RECORDS PROVIDED ▸
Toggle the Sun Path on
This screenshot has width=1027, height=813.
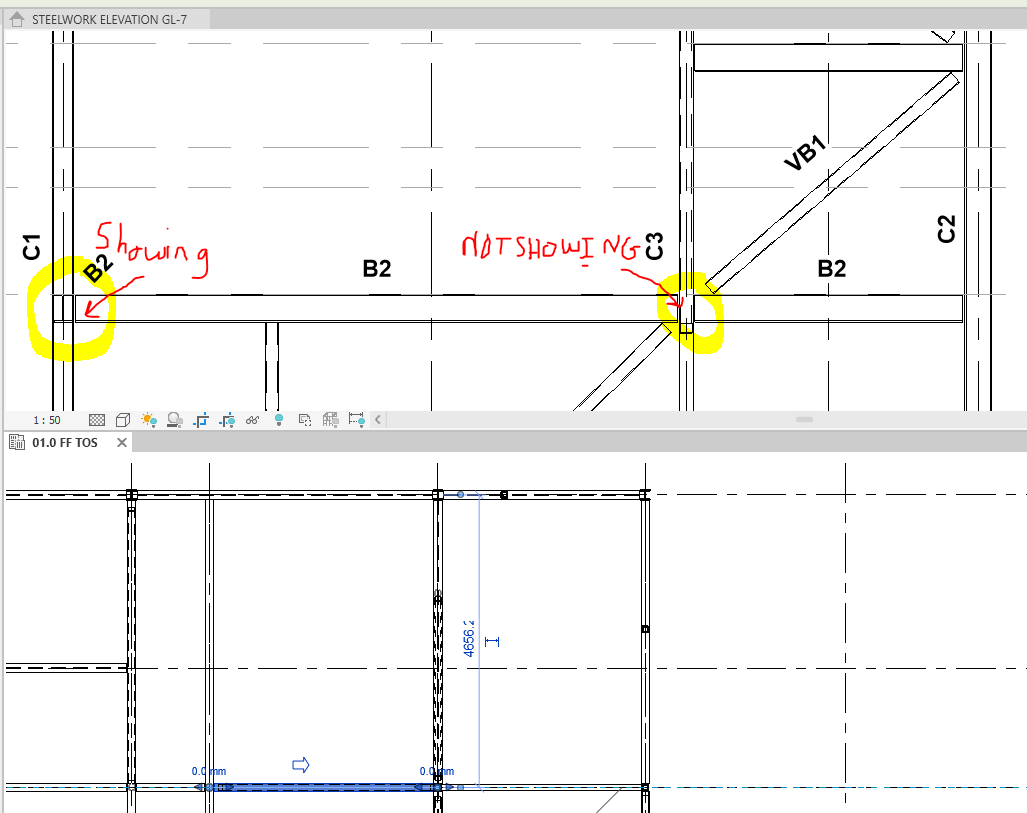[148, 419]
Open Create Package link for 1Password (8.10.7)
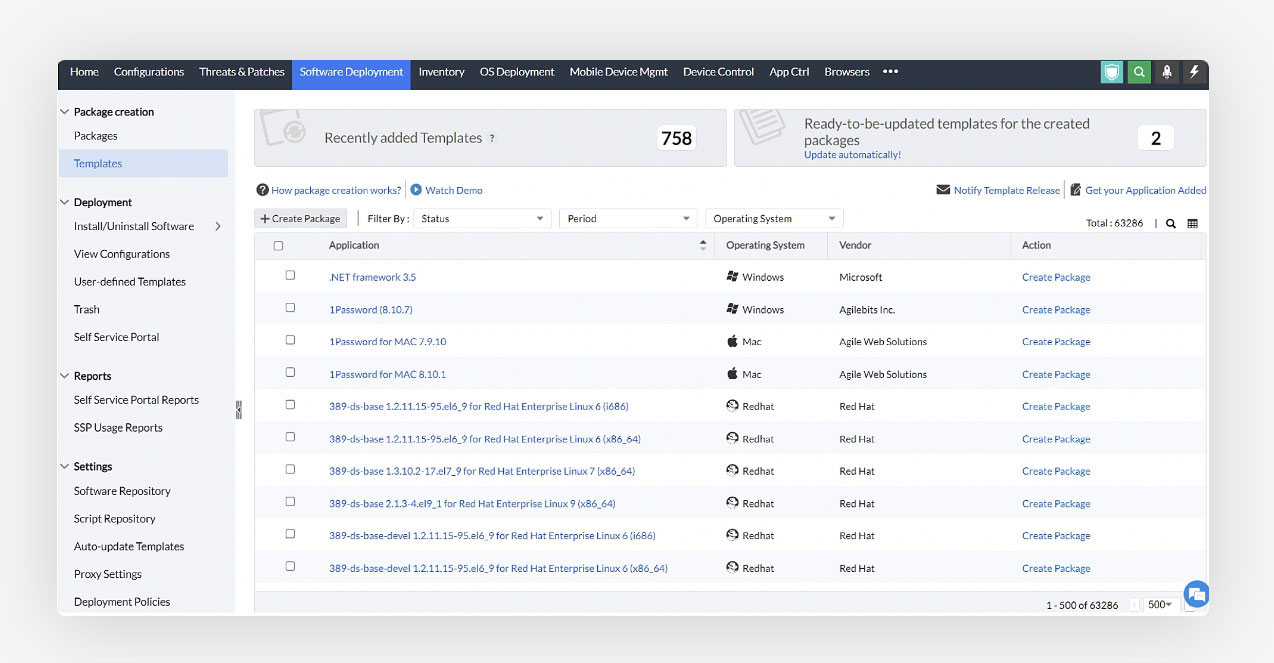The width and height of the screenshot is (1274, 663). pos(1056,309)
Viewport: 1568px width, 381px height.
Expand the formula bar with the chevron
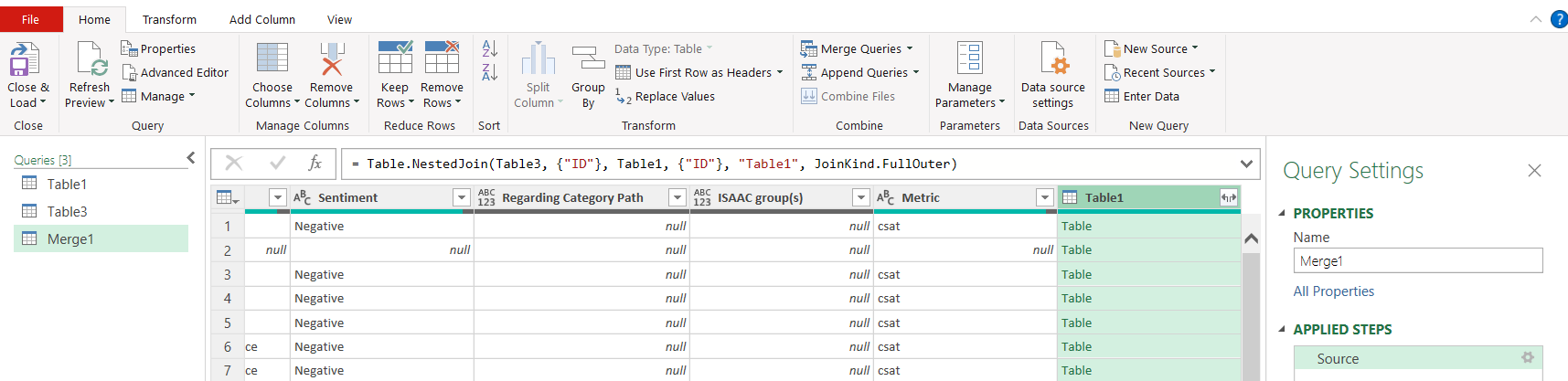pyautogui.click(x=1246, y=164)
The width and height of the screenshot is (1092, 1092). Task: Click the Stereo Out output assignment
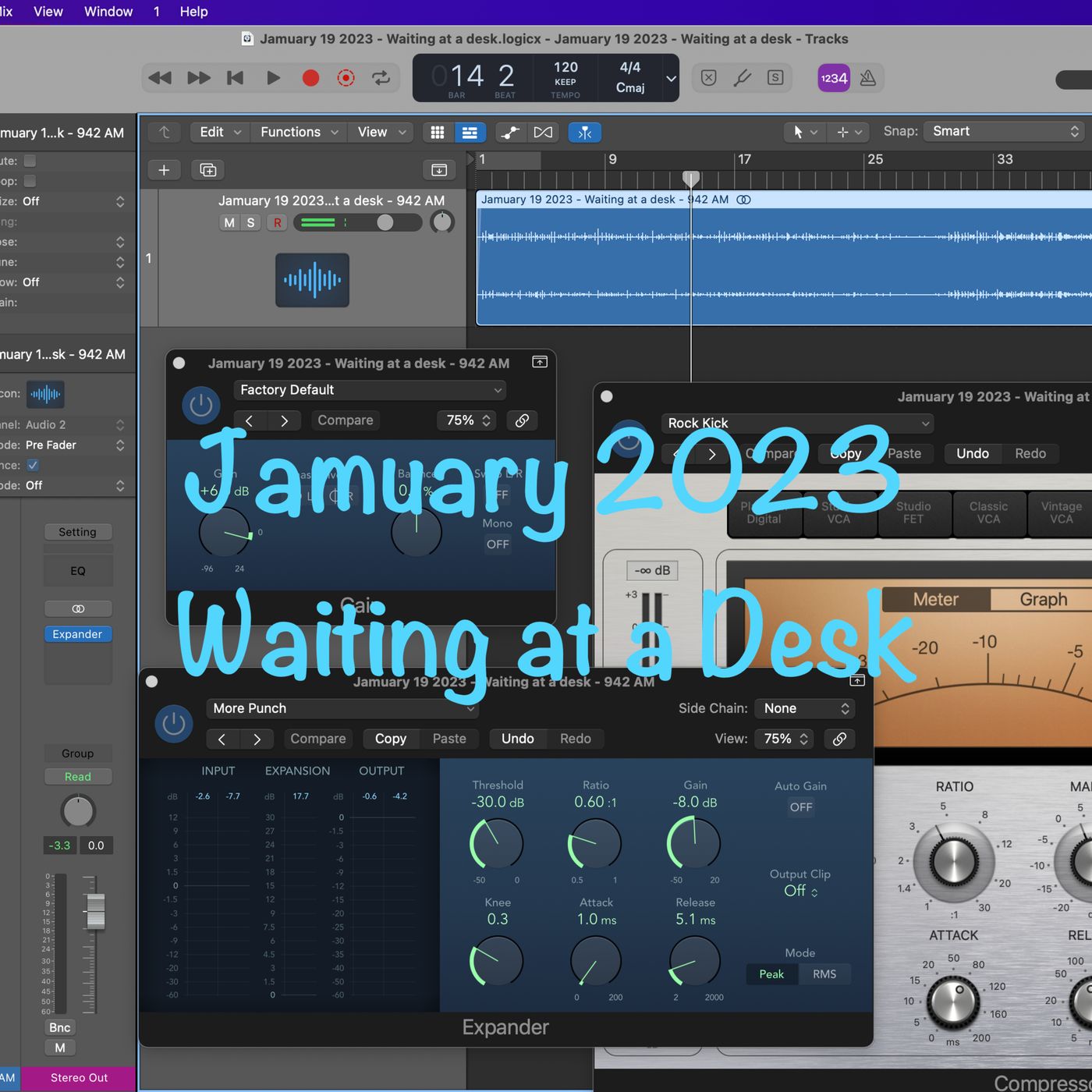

TASK DETAILS ▸ Please substitute "Switch" for "Toggle" throughout the records above and give them again with everything else unchanged. Leave the pictures out.

FULL OUTPUT ▸
Switch the Sun Path on
This screenshot has width=1027, height=813.
[148, 419]
Open Create Package link for 1Password (8.10.7)
The width and height of the screenshot is (1274, 663). pos(1056,309)
Viewport: 1568px width, 381px height.
Expand the formula bar with the chevron
pyautogui.click(x=1246, y=164)
The width and height of the screenshot is (1092, 1092). Task: Click the Stereo Out output assignment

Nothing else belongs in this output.